よろしくお願いします。ストーリーに少し矛盾があるかもしれませんが、お目溢しください。

クラウスが帰宅すると、アンネローゼは出かけた様子だった。


(少しのお小遣いは渡している、、、何か買い物だろうか)


何気なく、アンネリーゼの部屋の扉を開けた。

年頃の娘の部屋をそう開けるものじゃないと思って、気がつけば半年ほど立ち入ってなかった。

前回はーー、あれは、いつだったか。


扉を開ければ、

きちんと片付けられた室内は、まるで展示品のように静かだった。

白いカーテンが、わずかな夜風にふわりと揺れる。


彼はそっと足を踏み入れ、棚の上を見た。

ぬいぐるみも、人形もない。


「……あれ?」


(……何もない)


気づけば、部屋の中にある“私物”があまりにも少ないことに気づいた。

本棚も、机も、整っているのに生活の痕跡が極端に薄い。


クローゼットにかけられたワンピースを手に取る。

シワ一つなく、襟元のレースも丁寧にアイロンされていた。

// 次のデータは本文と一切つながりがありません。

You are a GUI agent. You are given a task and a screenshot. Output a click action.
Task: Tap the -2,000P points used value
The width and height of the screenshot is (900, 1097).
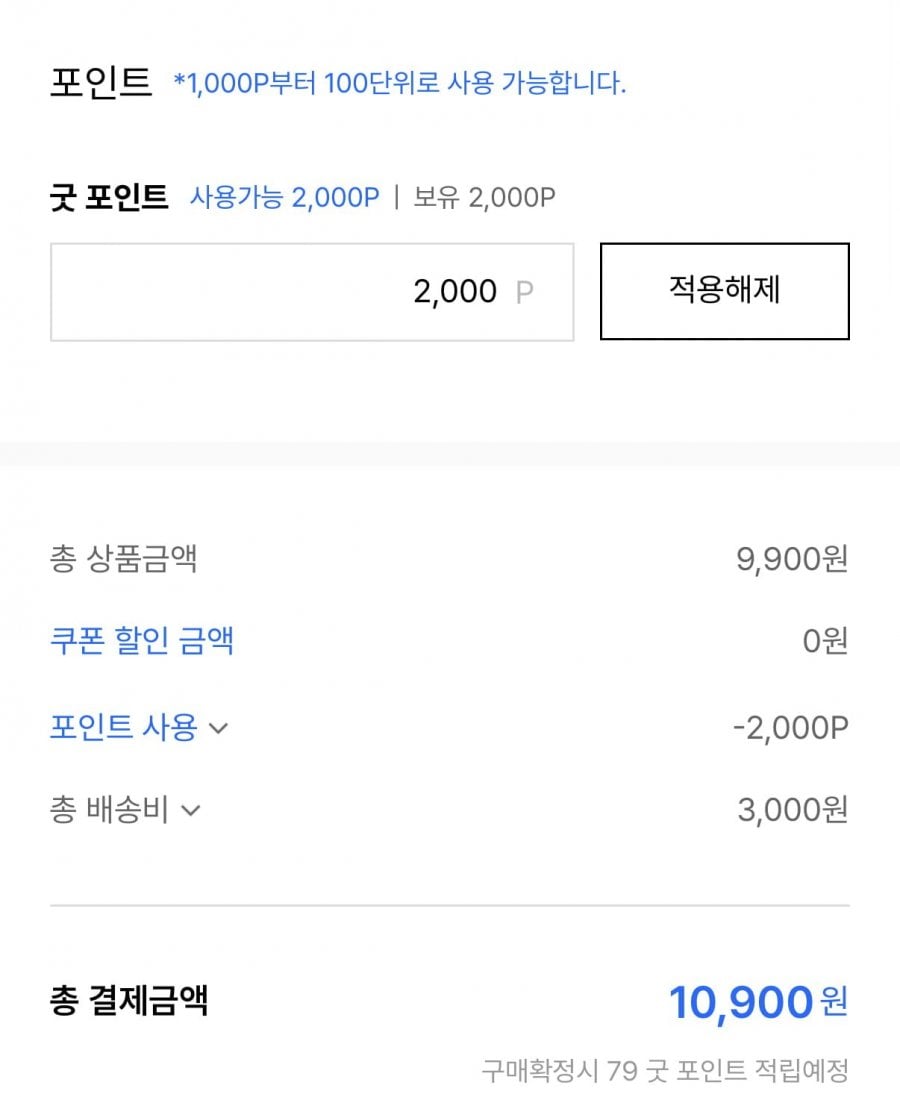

どれも見覚えがあった。


とたん、理解した。


「全部、俺が選んだ服だ。

そうだ。リーセが欲しいと言ったものなんて、ひとつもなかった……

ぬいぐるみひとつ、あの子は欲しがらなかった。……なのに俺は――」


言葉が途中で止まった。


何も言えなくなった。


これは、最初から“出て行く準備”だったのか?


違う。

もっと前から――

“ここにいない”ための部屋だったのかもしれない。


アンネリーゼがいないその部屋の中で、

クラウスはようやく“現実”を認めることになった。


それは、決して誰のせいでもない。

けれど、どうしようもなく取り返しがつかないことだった。